Quando o corpo é parte, nós não estamos, por exemplo, reagindo diante de uma fumaça tóxica que respiramos neste exato momento em grande parte do brasil, nós somos parte dessa paisagem tóxica, nós nos confundimos com essa toxicidade. Essa percepção de nossos corpos como paisagem também nos ajuda a criar um senso de responsabilidade. Eu acho que esses esses eventos extremos cada vez mais nos mostram o quanto nós somos esse todo e a escrita é diante disso, uma possibilidade mágica, um jeito de inventar algo. A escrita também se faz necessária para marcar, organizar o movimento e acompanhar o corpo nas possibilidades.
FA: O movimento de uma queda pode não ser físico, a psicanálise lida com as pulsões de vida e morte, com o inconsciente transformado em linguagem. Estas flutuações de alma encontram-se no seu livro. Por quê?
MCP: A flutuação e a queda são parte de um mesmo movimento, só que na flutuação você está olhando para o céu e na queda para o chão. Podemos pensar também que a queda é o futuro da flutuação. Como diz o Ailton Krenak “Por que nos causa desconforto a sensação de estar caindo? A gente não fez outra coisa nos últimos tempos senão despencar. Cair, cair, cair. Então por que estamos grilados agora com a queda? Vamos aproveitar toda a nossa capacidade crítica e criativa para construir paraquedas coloridos”.
FA: Que poetas mais se aproximam de sua estética de escrever, cite quais e o porquê?
MCP: Adoro Adélia Prado, Sophia de Mello Breyner, Tamara Kamenszain e Matilde Campilho. Eu também sou muitíssimo influenciada pelas minhas colegas de escrita, das pessoas que em sua maioria conheci nas oficinas de poesia do Carlito Azevedo: Catarina Costa, Luisa Müller, Lolita Beretta, Isabela Otechar, Luiza Mussnich, Tite de Lamare, além do próprio Carlito. E também me sinto profundamente influenciada por autores que não são da poesia mas mas quede alguma forma abordam esse entrelaçamento das crises contemporâneas que a gente vive como Donna Haraway, o Bayo Akomolafe e a Eliane Brum.
FA: Há algo de cotidiano, de crônica nos seus poemas. Como se fosse um relato poético. Explane melhor.
MCP: Como fugir da vida que levamos?

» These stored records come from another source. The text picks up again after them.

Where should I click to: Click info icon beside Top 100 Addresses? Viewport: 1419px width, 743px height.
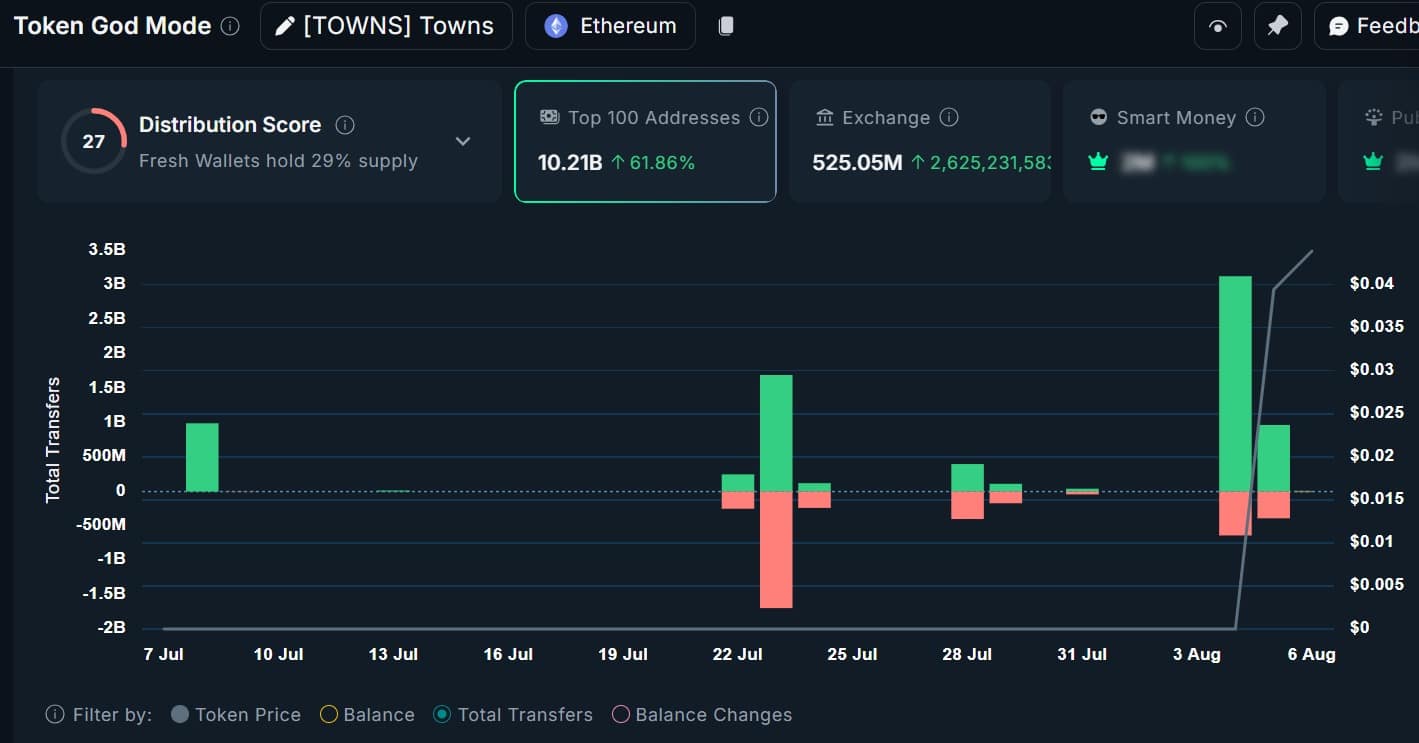pyautogui.click(x=759, y=118)
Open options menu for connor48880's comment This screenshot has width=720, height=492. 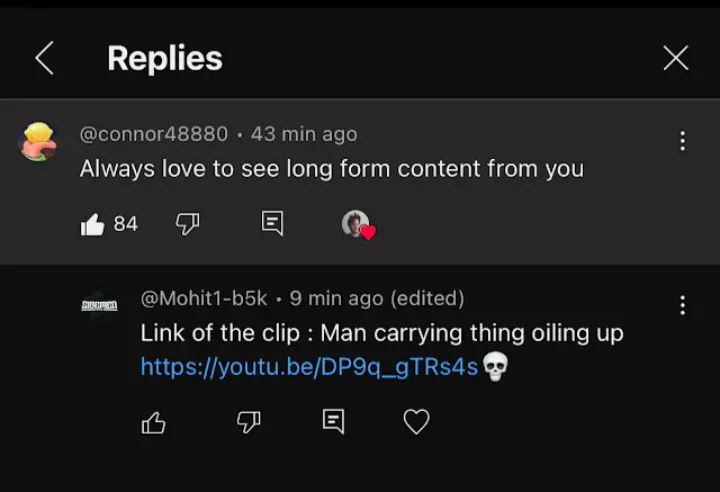click(682, 141)
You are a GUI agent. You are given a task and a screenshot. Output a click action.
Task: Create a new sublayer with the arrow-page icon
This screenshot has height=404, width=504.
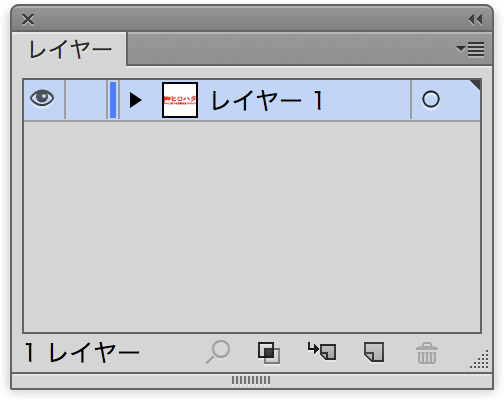tap(322, 351)
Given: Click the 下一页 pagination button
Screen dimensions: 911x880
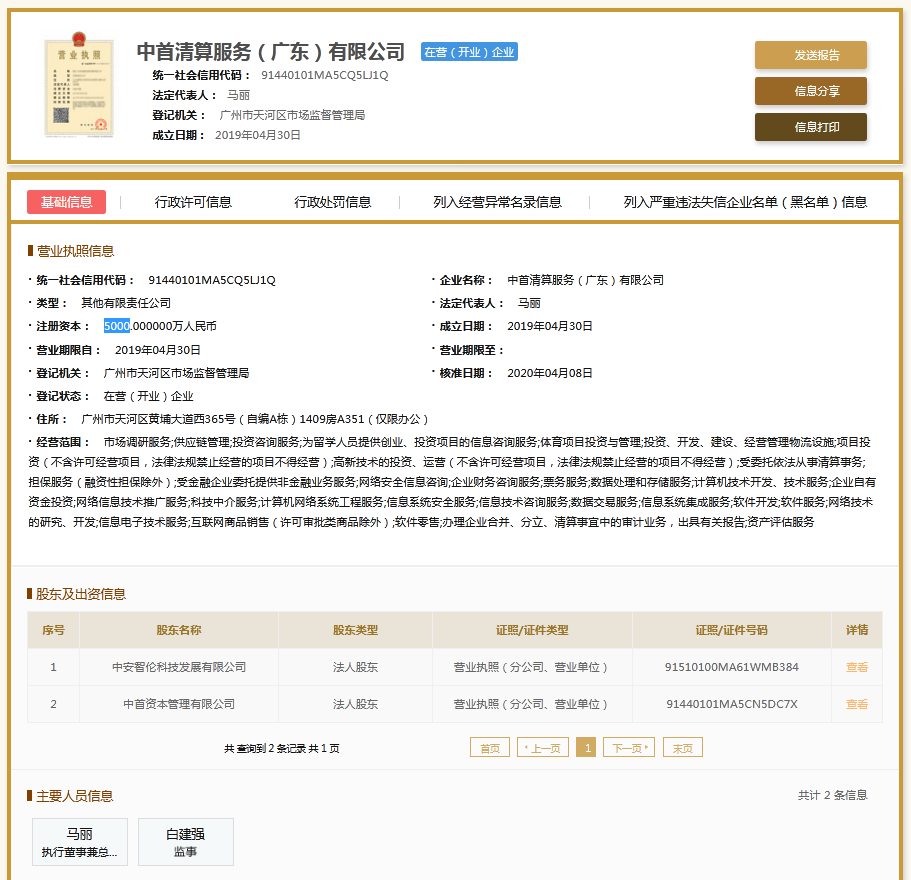Looking at the screenshot, I should (x=628, y=748).
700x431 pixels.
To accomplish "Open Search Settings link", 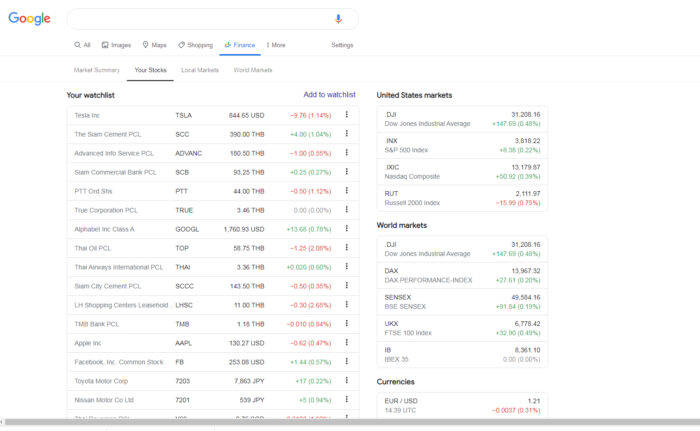I will pos(342,45).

Como diz Adélia Prado, o que detona a vontade de escrever “é o próprio susto, o próprio espanto que eu tenho com a vida e a vida que eu tenho é a de todo mundo”. Colocar uma lupa nos acontecimentos, criar uma atenção para o que pode virar escrita, como uma forma de sair do automático, um exercício de percepção.